Japan’s inflation slowed unexpectedly, but BoJ still likely to hike rates in June
At a Glance
Lead — The desk anticipates a Bank of Japan (BoJ) rate hike in June despite an unexpected easing in Japan's consumer price index in April. Per the full note from **ing**, the moderation in CPI is largely attributed to government measures and the high base effect from last year's food prices, which contributed to this slowdown. However, core inflation remains steady, with ongoing growth supporting the view of tighter monetary policy. As the BoJ moves towards normalization, market participants should prepare for potential volatility in the JPY and consider implications for cross-currency flows.
Key Takeaways
- 01Japan's CPI eased unexpectedly in April due to high base effects and government measures.
- 02Core inflation remains steady, suggesting the Bank of Japan may still consider a rate hike in June.
- 03Consensus target for USD/JPY stands at 1.075, with forecasts extending from 1.04 to 1.12.
- 04Market participants should navigate potential volatility in the JPY as the tightening cycle unfolds.
Full Analysis
What the desk is arguing
The desk's position centers around the expectation of a continued tightening by the BoJ, premised on stable underlying inflation metrics and resilient economic growth indicators. Per the full note from ing, despite the drop in overall consumer prices, core inflation measures, which exclude volatile food prices, are expected to hold steady, informing the central bank's decision-making.
Furthermore, the solid economic growth backdrop, highlighted by a consistent expansion in the manufacturing and services sectors, reinforces the outlook for a rate adjustment. While the CPI slipped to 3.2% year-over-year in April, implying a transient dip, foundational inflationary pressures appear intact.
Where it sits in our coverage
Our current consensus target for the USD/JPY stands at 1.075, with a range from 1.04 to 1.12 projected by various firms. For example, jpmorgan has set a target of 1.10 for March 2026, while bofa anticipates a more conservative 1.04 target in the same tenor.
This desk's call aligns closely with jpmorgan's outlook, suggesting a potential rate hike that could drive USD/JPY towards the upper end of the consensus range. This perspective signals bullish sentiment regarding JPY strength amid anticipated policy shifts.
How other firms see it
Firms like jpmorgan and citi appear to be aligned with our viewpoint, forecasting continued BoJ tightening, which could lift JPY values against the USD. In contrast, bofa offers a more cautious stance, suggesting limited movement for the JPY in the near term due to economic uncertainties.
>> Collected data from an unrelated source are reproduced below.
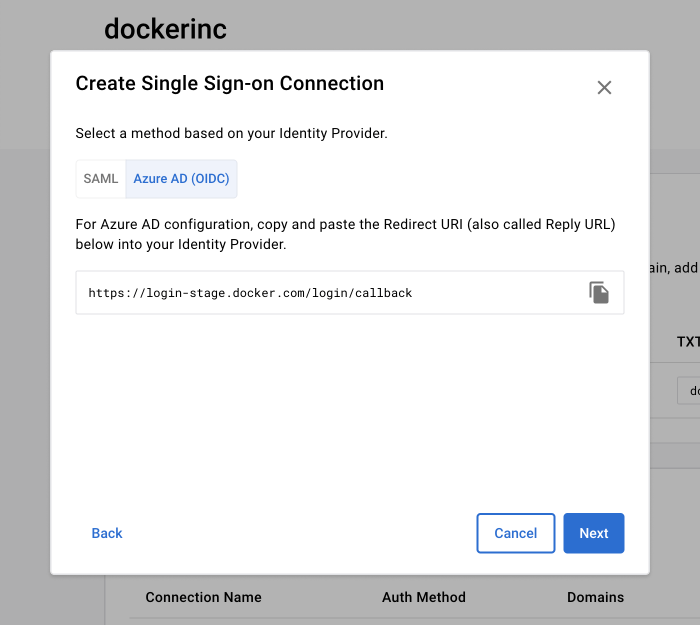Click the Redirect URI callback URL field

pyautogui.click(x=330, y=293)
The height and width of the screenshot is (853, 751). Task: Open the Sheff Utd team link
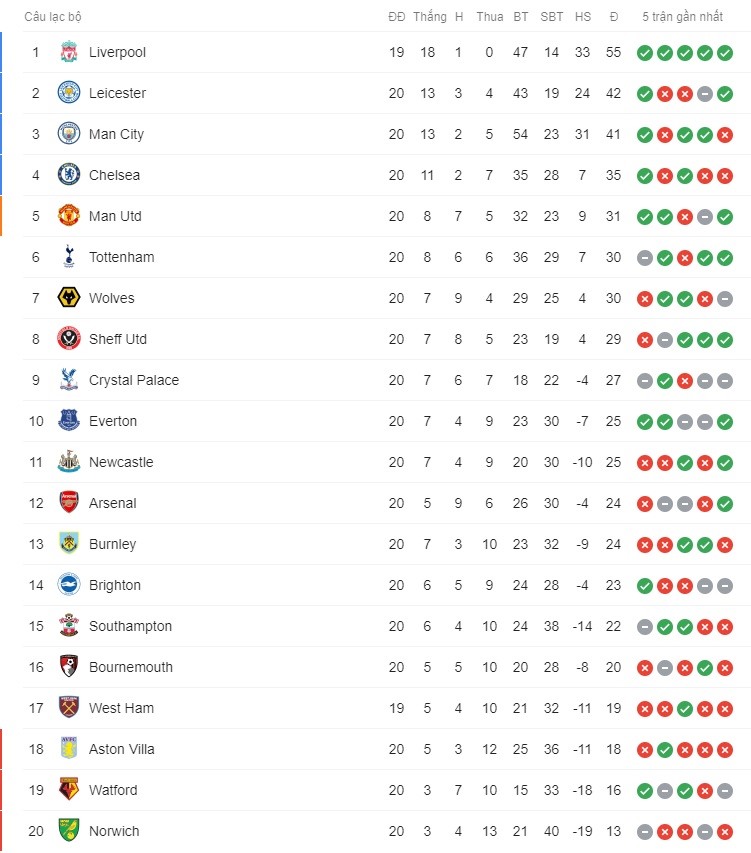point(118,339)
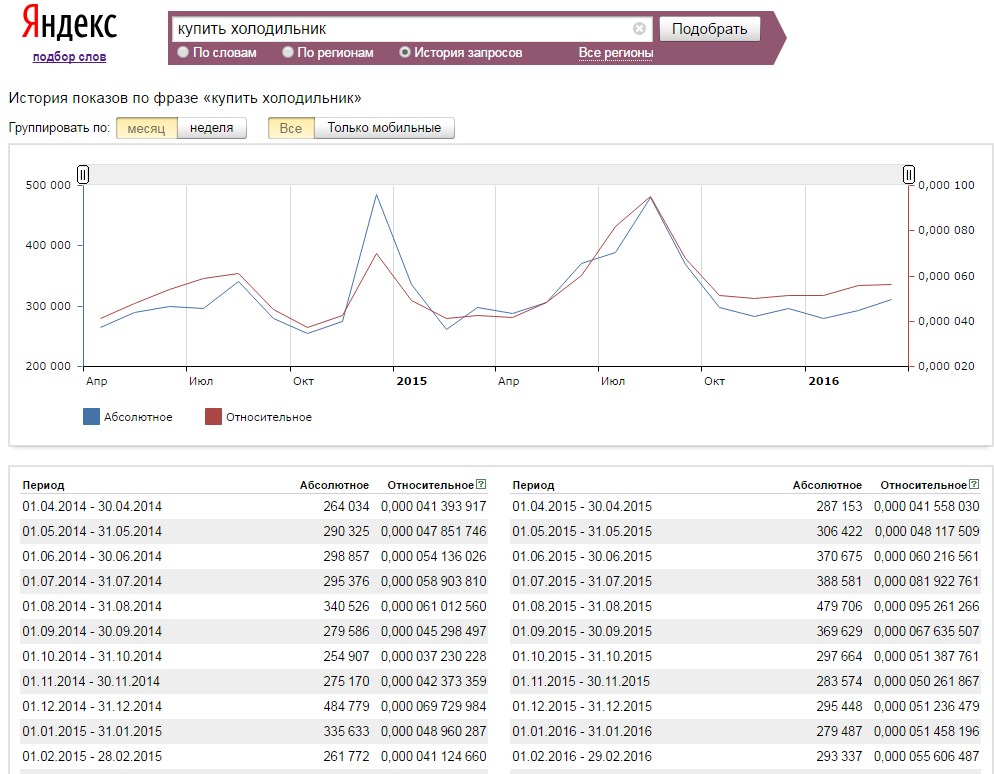Clear the search field with X icon
The image size is (994, 774).
(x=639, y=29)

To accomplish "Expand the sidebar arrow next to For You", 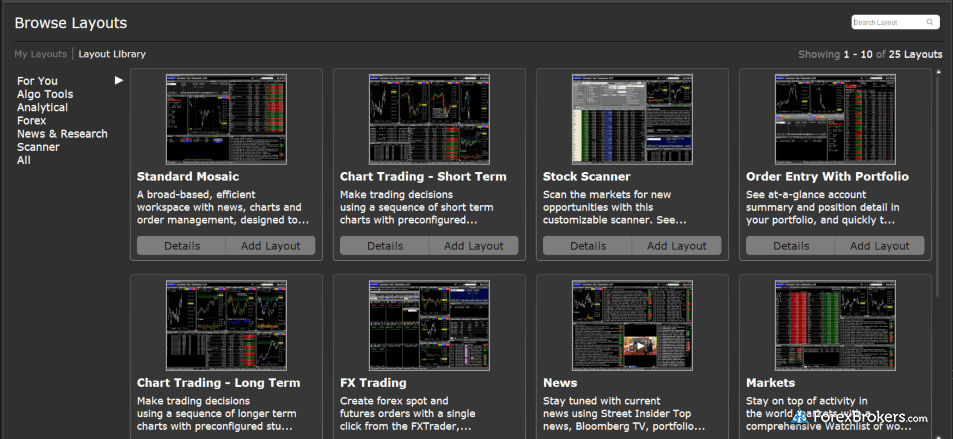I will pyautogui.click(x=119, y=80).
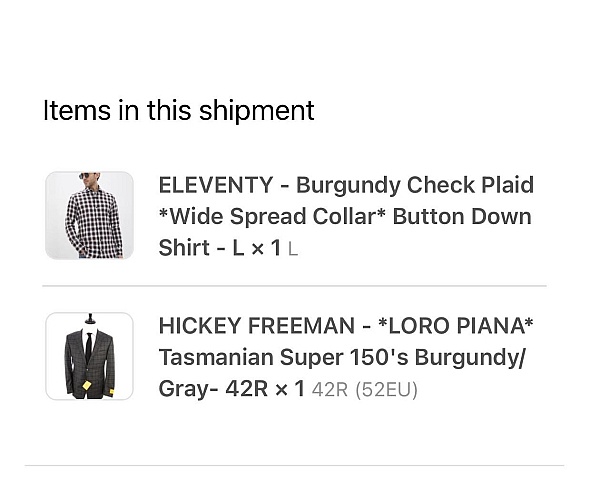The image size is (600, 500).
Task: Click the gray "L" size label
Action: click(x=293, y=250)
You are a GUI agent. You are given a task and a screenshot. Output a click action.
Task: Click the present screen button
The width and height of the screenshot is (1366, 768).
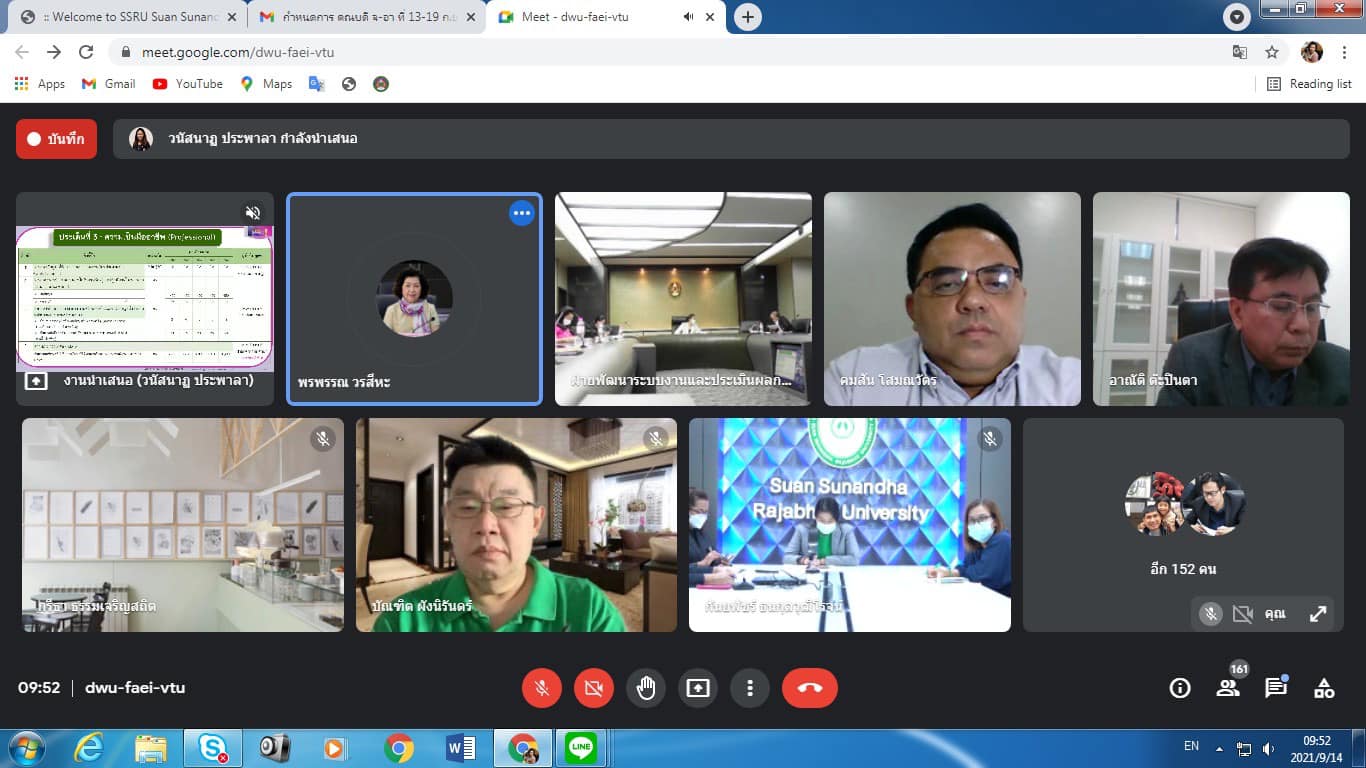pyautogui.click(x=697, y=688)
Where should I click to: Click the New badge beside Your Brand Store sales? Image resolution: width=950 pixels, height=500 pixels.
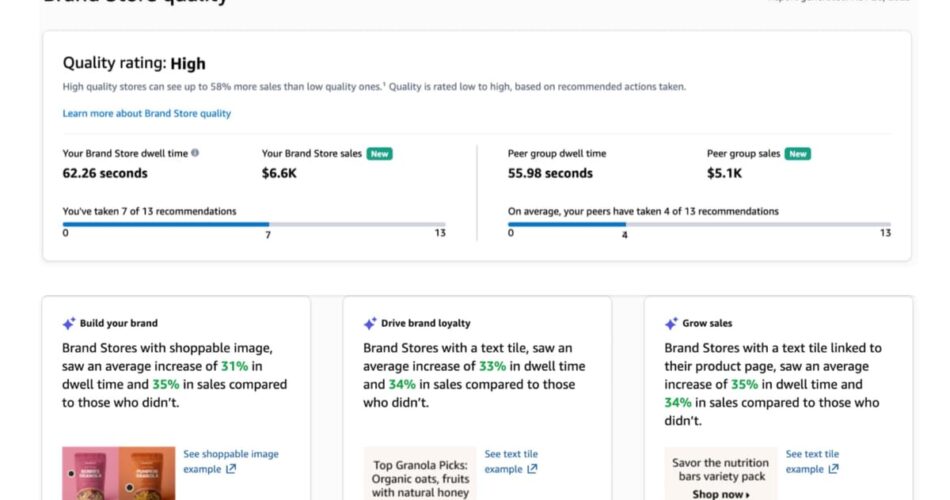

As the BoJ approaches its pivotal rate decision, keep an eye on related currency performances, particularly the USD/JPY dynamic, which may reflect broader market sentiments toward Japan's monetary policy stance.
Market Implications
Watch for the USD/JPY around the consensus target of 1.075, as a BoJ rate hike could provoke significant market reactions. Additionally, as economic data releases materialize, shifts in risk sentiment may also impact JPY positioning against major currencies.
From the original
ASIA/PACIFIC: Japan’s consumer price index eased unexpectedly in April, mainly due to government measures and lower food prices from last year’s high base. With underlying inflation steady and growth holding firm, we still expect a Bank of Japan rate hike in June
Related speeches
4 itemsING expects June BOJ rate hike despite softer than forecast Japan CPI
The desk anticipates a Bank of Japan rate hike in June despite April's CPI coming in lower than expected. ING indicates that government subsidies have artificially suppressed inflation figures, and they maintain that underlying price pressures remain strong, with central bank officials signaling a shift towards normalization. Per the full note, headline CPI fell to 1.4% year-on-year, below the market consensus of 1.6% and ING’s forecast of 1.8%. Strong first-quarter GDP growth and robust export data further support the BOJ's potential pivot.
Japan’s inflation slowed unexpectedly, but BoJ still likely to hike rates in June
The desk posits that despite an unexpected slowdown in Japan's inflation, the Bank of Japan (BoJ) is still positioned to raise interest rates in June. This view is supported by trends in government actions that have tempered inflationary pressures, creating a complex backdrop for monetary policy. Per the full note from ING Economics, the headline inflation rate fell to 3.5% in April, down from 3.6% in March, impacting BoJ's upcoming rate decisions. This nuance illustrates a pivotal moment as traders assess the balance of inflationary risks against the central bank's tightening agenda.